|||(1, 2) Applied Mathematics School - Fundação Getúlio Vargas.|
|||Law School - Fundação Getúlio Vargas.|
Large collections of text data represent a substantial challenge for the extraction of relevant bits of information to feed later statistical analysis and visualization pipelines.
The peculiarities of the knowledge domain of such a task often requires the implementation of custom code to handle certain tasks. The expressivity of the Python language, combined with its vast ecosystem of packages to handle almost any task imaginable, made it the best tool for the job, among the alternatives considered. Also, the high development productity which is possible with Python cannot be matched by any other solution.

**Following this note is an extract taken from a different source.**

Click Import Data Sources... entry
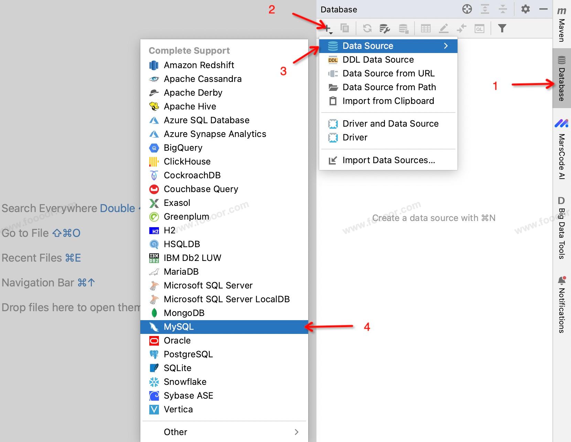[388, 160]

Our challenge started with the the parsing of approximately 1.2 million legal case reports in html format scraped from the Brazilian Supreme Court website. For this stage urllib2 and Beautiful Soup were the main tools. The documents were parsed, segmented and stored in multiple tables of a MariaDb database.
The next big problem was to extract specific information from the yet larger collection of text fragments derived from the original documents. Information like names, dates, locations, legal citations, etc. Such bits would form the base of the quantitative analysis yet to come. Here, the main tools were the the re module, and the MySQLdb module, as we took advantage of the ability of MySQLdb to pipe highly optimized "raw" SQL queries to the MariaDb server. In fact, the lightness of the MySQLdb module allowed us to develop, almost seamlessly, both in Python and SQL, keeping heavier data reorganizations tasks in the database, therefore maintaining the performance of our Python pipelines.
Another branch of our analysis, which is still in development, is the application of natural language processing techniques to try to elicit and "understand" the "meaning" of some portions of the texts. For that we intend to make heavy use of tools such as the Natural Language Toolkit (NLTK) and full text search engines such as Sphinxsearch, which has a Python API and is integrated into MAriaDb.
On the visualization side, Python shined again. We have barely scratched the possibilities available for constructing visualizations programatically from Python. We've been using Matplotlib for all summary plots of the data, such as line plots, histograms etc. Location specific data was visualized using the xml.dom.minidom module to generate KML files. A large portion of the visualizations also involved building graphs (networks) to connect various informations pieces extracted from the texts. Due to the size and complexity of our dataset, graphs with hundreds of thousand (and sometimes many more) nodes were common and were handled without trouble by the NetworkX package and visualized interactively from Ubigraph, controlled via XMLRPC from Python.
In this talk we intend to give details about the main challenges we've had overcome by the use of Python tools; discuss the most useful tools applied; show some of the resulting visualizations and discuss future directions for the project, which aim to make use of a even larger array of Python tools for text mining, data analysis and visualization.